To look at Livy’s interest in the history of his own times and whether there is anything meaningful about it, we have to understand the time when he wrote and the context where he lived. He was born in Patavium, modern Padua, in north Italy, hence why Livy did not born Roman citizen. He obtained citizenship years after with the help of a law passed by Julius Caesar. He had a rhetorical education and had a good knowledge of the main philosophical trends of his time.
He wrote a significant amount of historical books, of which some of them survived. Due to the size of his work, the portion of books that survived, the length in time that took him to complete his writings and the various methodologies that he followed, we have to be cautious to value him as a historian. He used previous historians and relied on other literary sources, avoiding though public records that were produced at Rome. He most provably organised his work in pentads and decades.
Livy is considered to be a scholar and a rhetorician, but had a knowledge of the limits of historical knowledge, the issues posed by his sources, and the complex tradition that he worked on. He seems to have affinity with the senate and the moral values within the Republic while at the same time his narrative is clearly and comprehensively favourable to Augustus, the leader and Prince of Rome during most of Livy’s life. He provably agreed with the establishment of order, the end of popular politics, the moral legislation and the revival of religion with the restoration of temples, all of this brought by Augustus. He might have thought that due to the size of the empire, it required the leadership of one individual. He wrote about the vitia nostra, seen as a moral political crisis, and then the remedia, which brought order and concord to the Empire.

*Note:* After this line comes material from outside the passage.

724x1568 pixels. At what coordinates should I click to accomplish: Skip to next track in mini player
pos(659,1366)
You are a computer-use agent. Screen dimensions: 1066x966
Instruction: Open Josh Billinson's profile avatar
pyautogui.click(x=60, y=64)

However, Livy was a man in favour of libertas, that criticised Caesar and praised Pompey, which gives us a picture of someone in favour of the Republic. His writings are Ciceronians, following on the art, ample, smooth and balance. His enthusiasm about Cicero was also political. He was untouched by the era of tribulation and seemed to enjoy some freedom in the Augustan era. He lived in the transition between the Republic and the Principate, and wrote a prose that showed affinity with Augustus and admiration towards the Republic. He believed that the social order brought by Augustus was required, while the res publica morals needed to be restituted. Conscious of the historical developments of his time, Livy was aware of the need of innovation and change in the Empire. Unlike other historians, Livy was directing his work at providing a guidance for the politician and models for human conduct.
His style of writing intents to be visual and the importance of vision in the reception of his narrative relates particularly to his political views. His writings intent to act upon the society of his time. His monumentum covers the totality of Roman history but contains every sort of exemplum. The function of spectacle at Rome is used by Livy to connect the past with the present and the future. The civic spectacles through which the political and religious authority of the state were made visible to its citizens were paramount on his dialectic.

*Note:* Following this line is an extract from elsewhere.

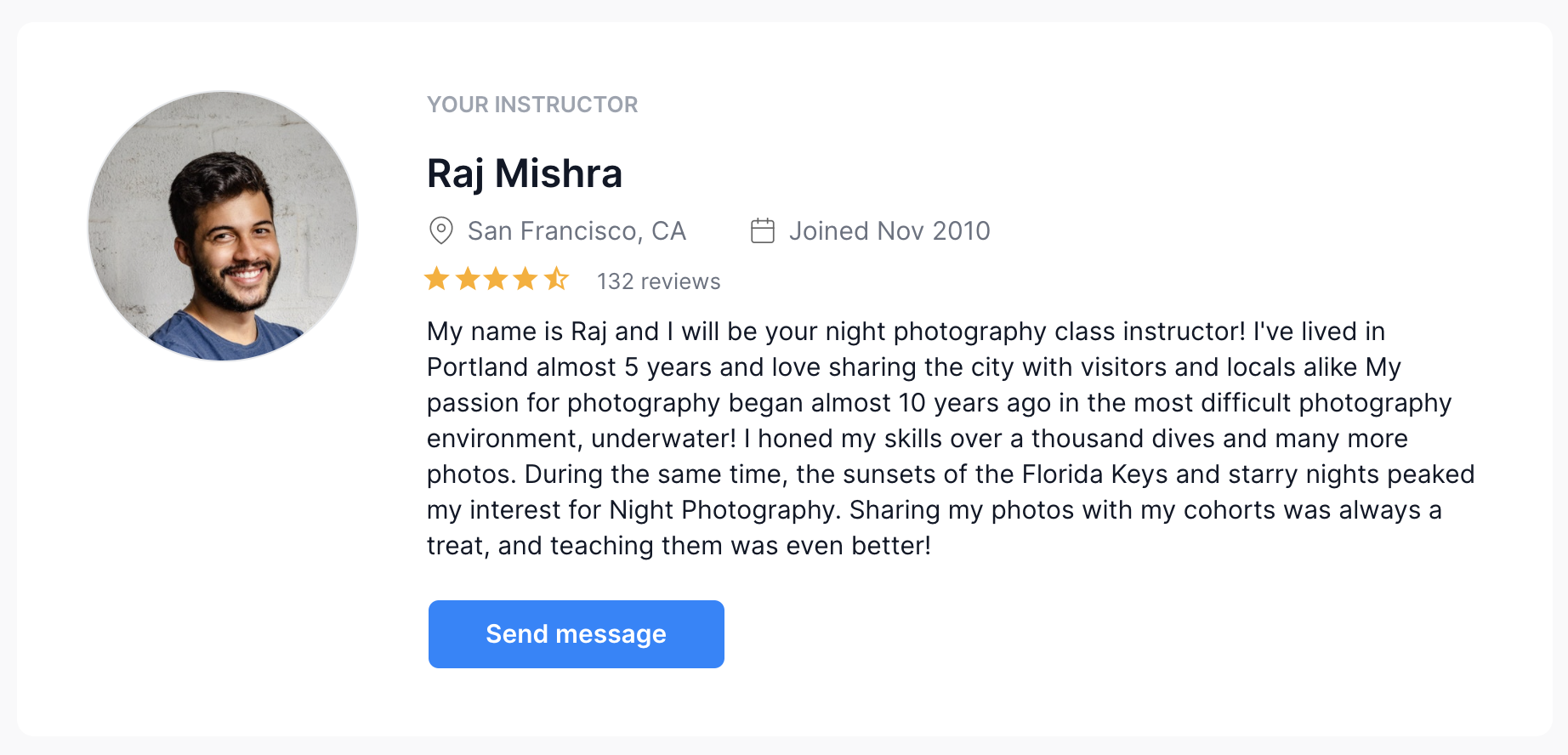Click the San Francisco, CA location text
1568x755 pixels.
[577, 231]
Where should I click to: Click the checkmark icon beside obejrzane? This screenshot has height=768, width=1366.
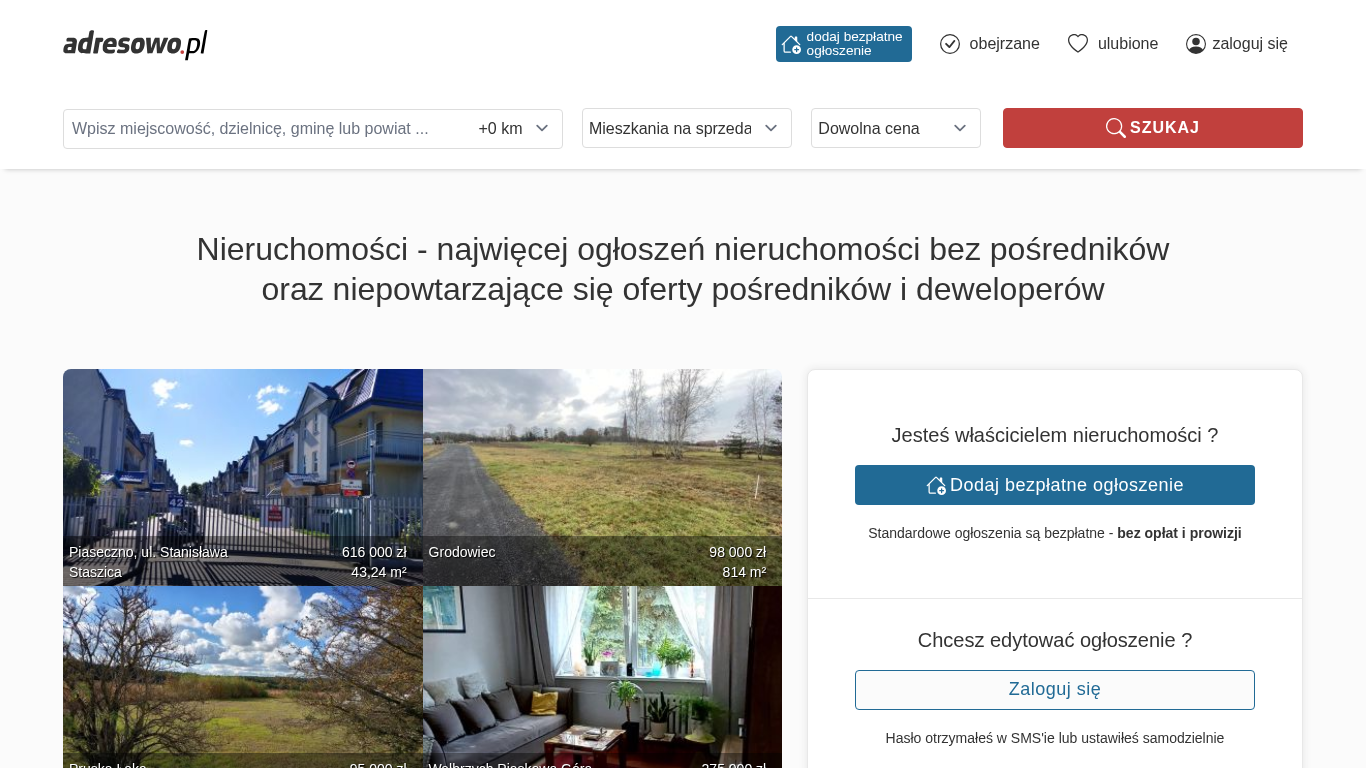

Livy situates his work at the active centre of Roman civic life by linking his representation of the past to these visual manifestations of authority. Livy’s own representations of the past gained authority from the deeds and men they depict. His work acts as monumentum of his authority, just as Augustus used various monuments to impose his autoritas.
There are numerous references to the gods and their worship on his writings, which differs from other writers such as Sallust or Caesar. He appears to be a strong supporter of religion and develops events as examples of religious observance. His usage of religion as an element of social cohesion and imperial order is noticed in his work, with a solid link between pietas, the fulfilment of religious obligations and the prosperity of the State. Religion is used as a sociological and psychological tool by the state. He provides numerous examples of its social usage to keep people in order and does not give any indication of whether he considers this an abuse. On the other hand, he is seen as a rationalist, which induces to think at the influence of Stoicism in his thought. In his work, rationalism and advocacy of religion are closely associated. Liebeschuetz said that the Stoic philosophy suited Livy to use it as a metaphysical framework to justify the effectiveness of religious acts.

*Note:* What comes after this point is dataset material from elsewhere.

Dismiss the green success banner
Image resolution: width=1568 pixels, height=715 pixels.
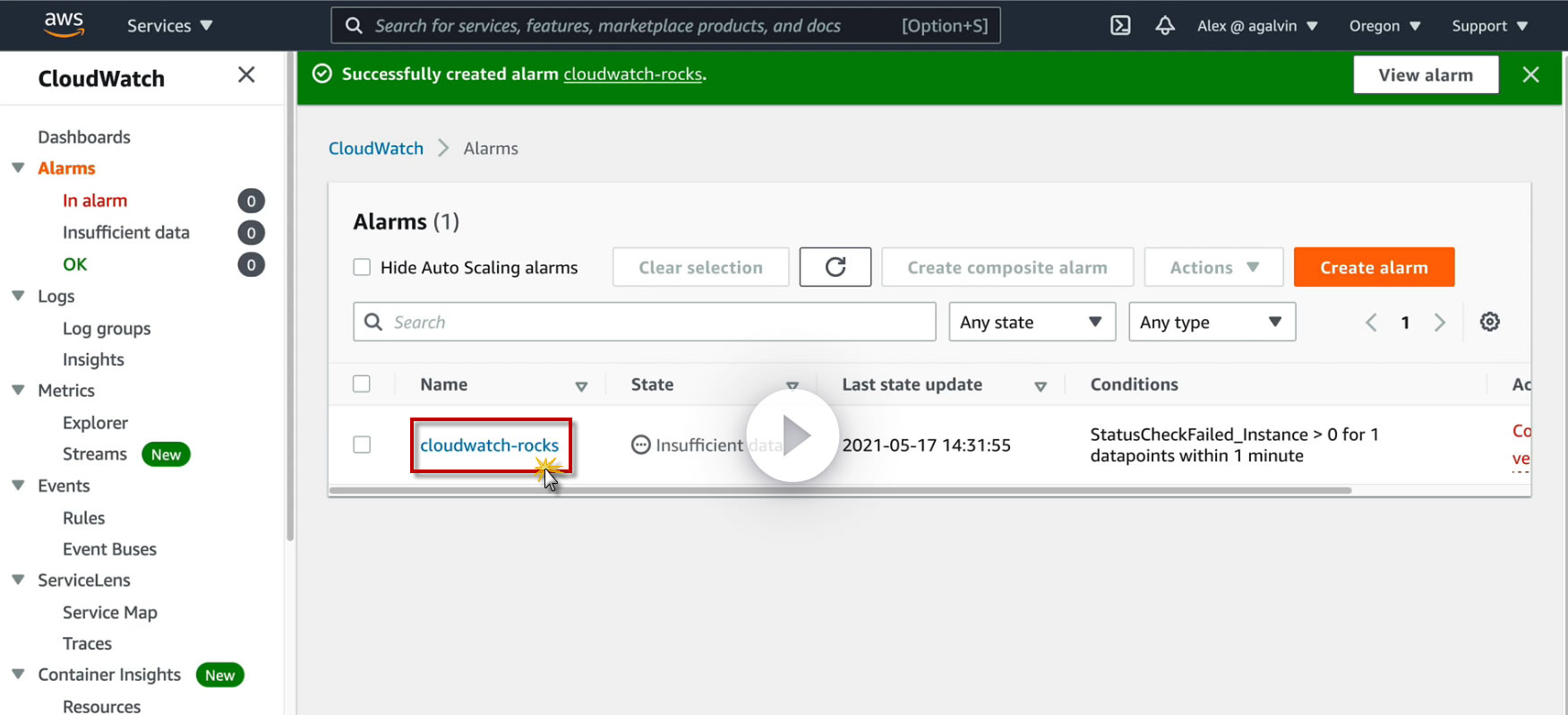(x=1530, y=74)
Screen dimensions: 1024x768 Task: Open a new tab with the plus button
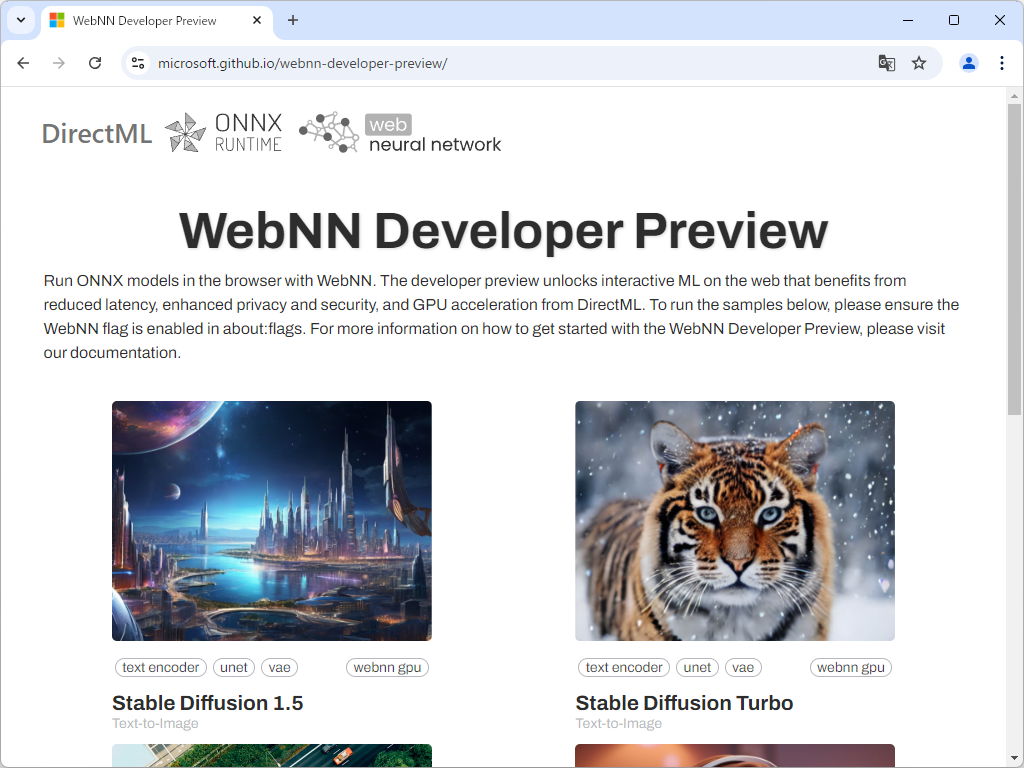click(291, 20)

Livy does though criticise some forms of religion, which seem to be associated with those forms that are contrary to the state. Liebeschuetz differentiates between religion and superstition, the latter being criticised by Livy. A new theory states that Livy uses religion as a literary device, just as authors of his time such as Vergil did. The Imperium relies on historiographical ancestry, the favour of the gods to its leaders towards military campaigns, on military ingenium and rests on the state. Livy’s narrative seems calibrated to represent the congruence of human and divine power, rather than to establish the priority of one over the other one.
Throughout his work, by passing a series of challenges and tests, it is felt a sense of Roman achievement, proving the worth of the city and its habitants. As previous historians, his history is deeply moralistic, where pietas, concordia, fides, disciplina, dignitas and gravitas are seeing as virtues. On the Caudine disaster, the arrogance of the Romans and the injustice of their cause turns the conflict into a punishment against them. However, on the verge of humiliation and disaster, they reacted, providing a great example of Roman character and pride.
Besides the moral, the psychology of the individual also has an important part within his writings. Livy highlights the numbers, the manly virtue of the soldiers and commanders in corpus and ingenium, the dominance of fortune and the need for concord, as reasons for Roman leadership in the Mediterranean.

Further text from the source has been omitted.